Sonntag, 10. Februar 2008
Gestempelt
Es häufen sich die Konfrontationen mit alten Freunden. Meist sind die Begegnungen ja harmlos und geben mir einen Moment lang zu denken. Manchmal im positiven Sinne, manchmal etwas weniger.

Nun aber – weiss der Geier wieso gerade jetzt – ertrage ich diese Begegnungen immer weniger. Wenn ich von jemandem weiss, dass er trinkt, ertrage ich keine Nachlässigkeiten mehr. So jemand ist gestempelt.
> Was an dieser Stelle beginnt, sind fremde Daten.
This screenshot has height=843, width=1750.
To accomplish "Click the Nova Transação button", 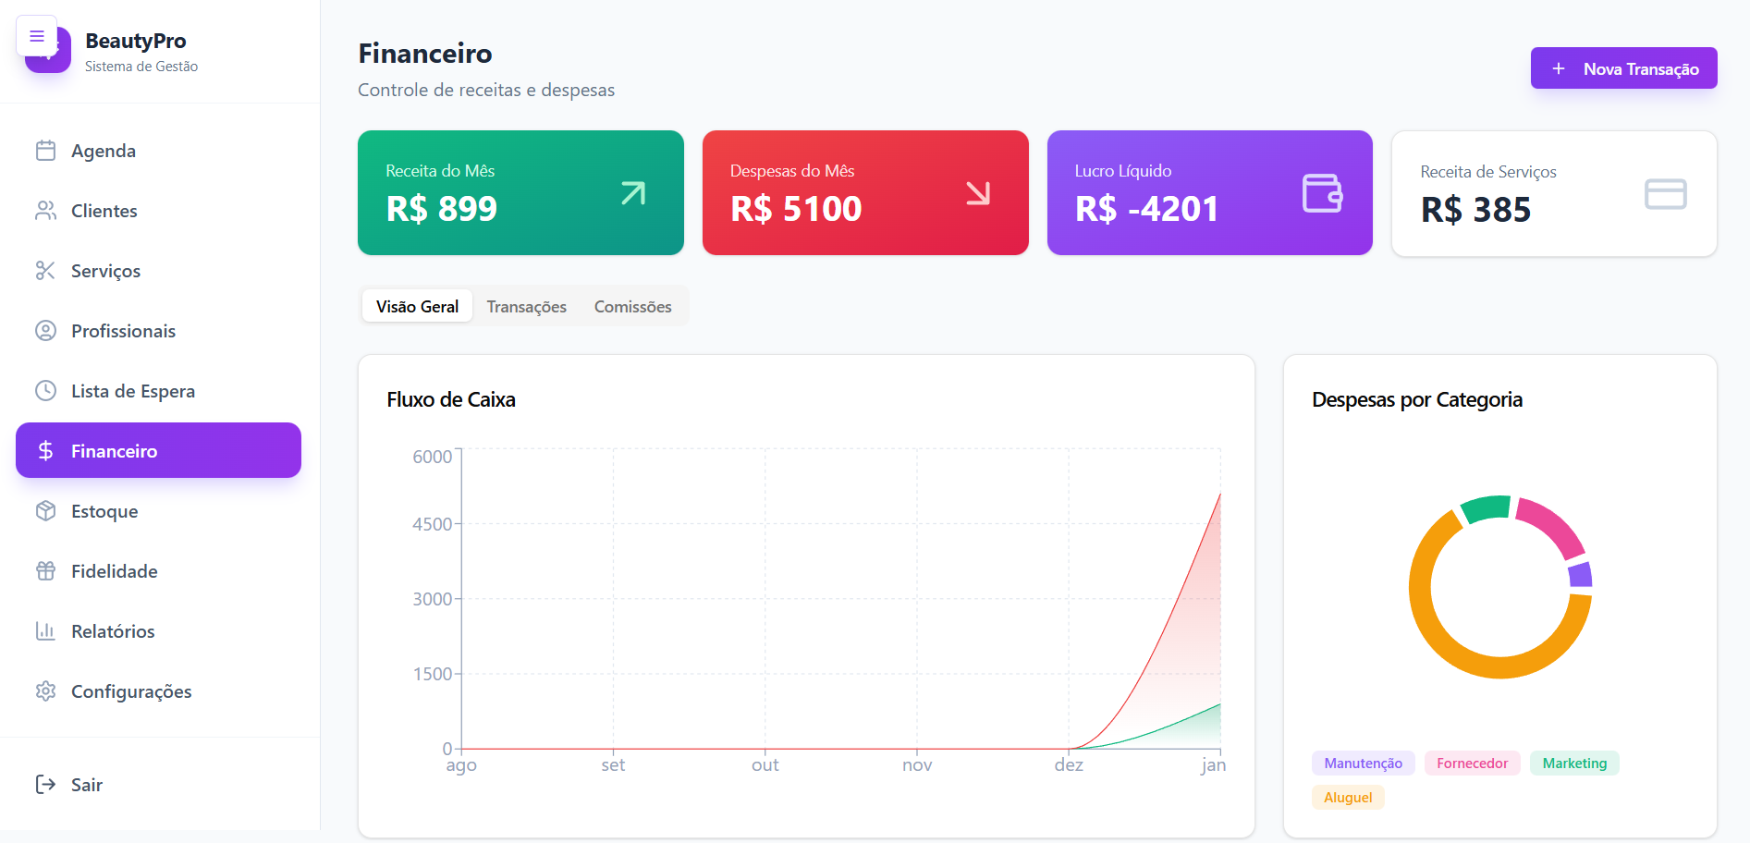I will 1624,68.
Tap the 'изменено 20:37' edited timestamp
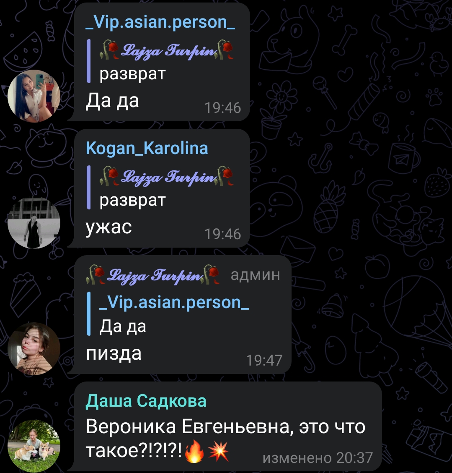This screenshot has height=473, width=452. coord(318,457)
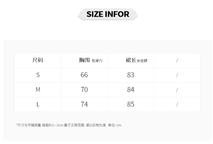Click skirt length value 84
213x144 pixels.
131,90
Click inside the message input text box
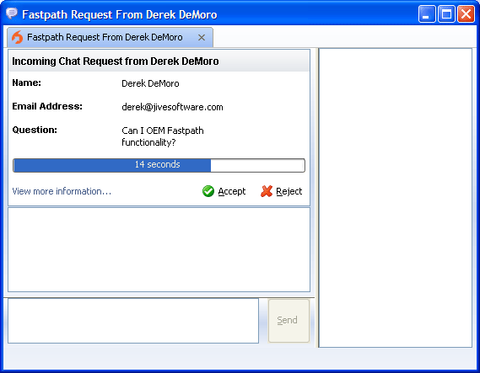 click(133, 321)
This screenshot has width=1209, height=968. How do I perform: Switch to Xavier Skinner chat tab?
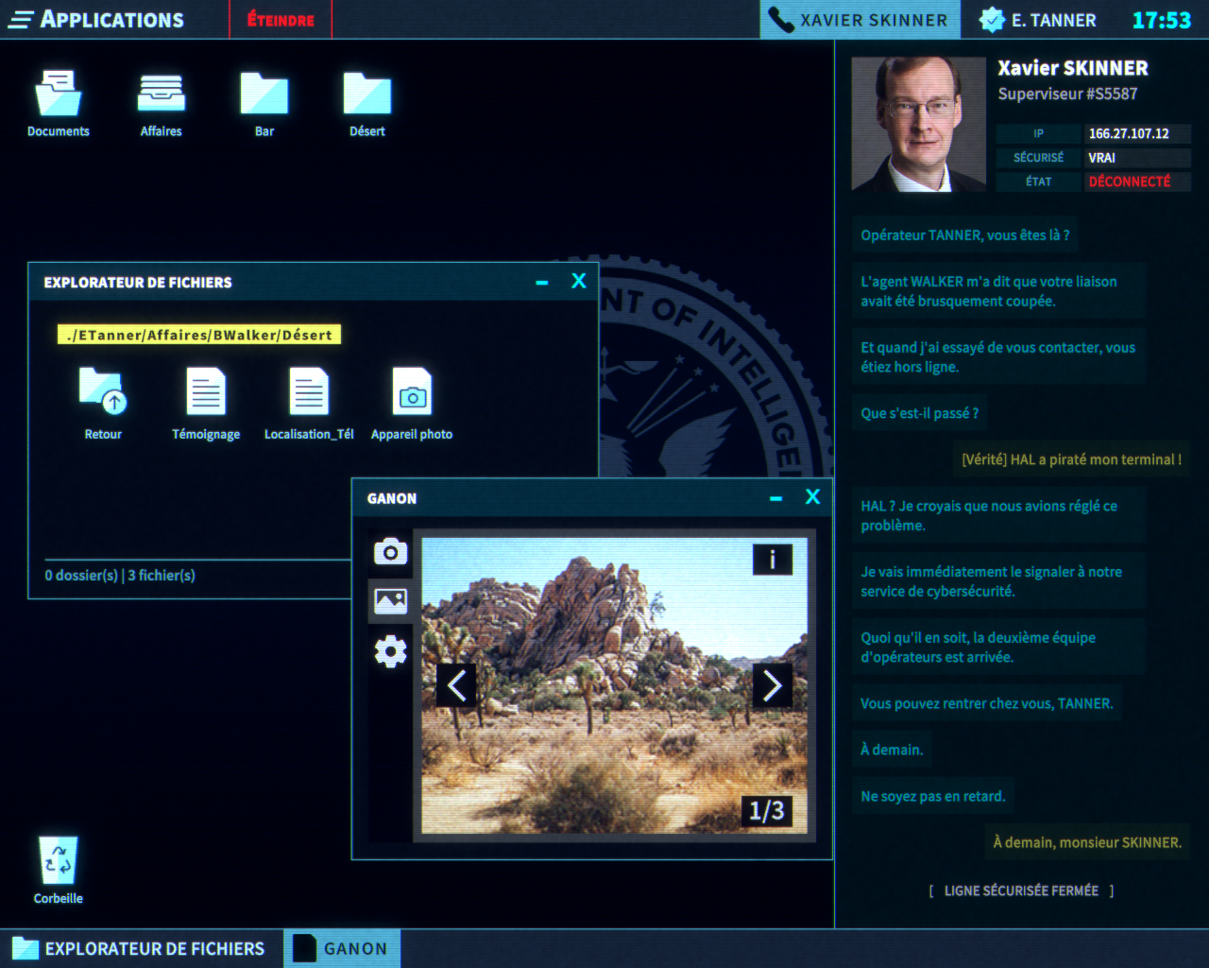point(860,20)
Nicht aus Prinzip und mit Vorsatz. Ich merke aber, dass das bei mir tief drin sitzt.

Selber bin ich diesem Vorurteil als Opfer auch begegnet. Der Vorwurf, wenn auch fast nie konkret geäussert, schwebte oft in der Luft. Nun habe ich offenbar die Seite gewechselt, die Toleranzschwelle hat sich verschoben. Das habe ich mir von mir selber nun wirklich nicht gewünscht. Aber es scheint, dass ich mich mehr denn ja gegen negative Einflüsse schütze.

Der Stolz, nicht mehr zu trinken, reicht alleine nicht mehr. Mein Umfeld soll positiv auf mich wirken. Die Konfrontation mit Verhaltenmustern, die ich früher bei mir beobachtet habe, ist mir lästig geworden. Was ich mir selber nicht verzeihen konnte und deshalb die Konsequenzen gezogen habe, ertrage ich bei anderen genau so wenig.

Vor allem aber merke ich nun einmal mehr, dass ich mein Bauchgefühl ernst nehmen muss. Wenn das Thema Alkohol eine meiner Freundschaften belastet, dann darf ich da nicht einfach grosszügig darüber hinwegsehen. Dann darf ich nicht nur an andere denken. Eine gewisse Art von Grossherzigkeit, Gütmütigkeit oder gar Mitleid kippt irgendwann ins Destruktive (so erlebe ich das jetzt gerade). Das Helfenwollen bleibt dann nicht mehr als gut gemeint und wirkt erst noch verletztend (für beide Seiten).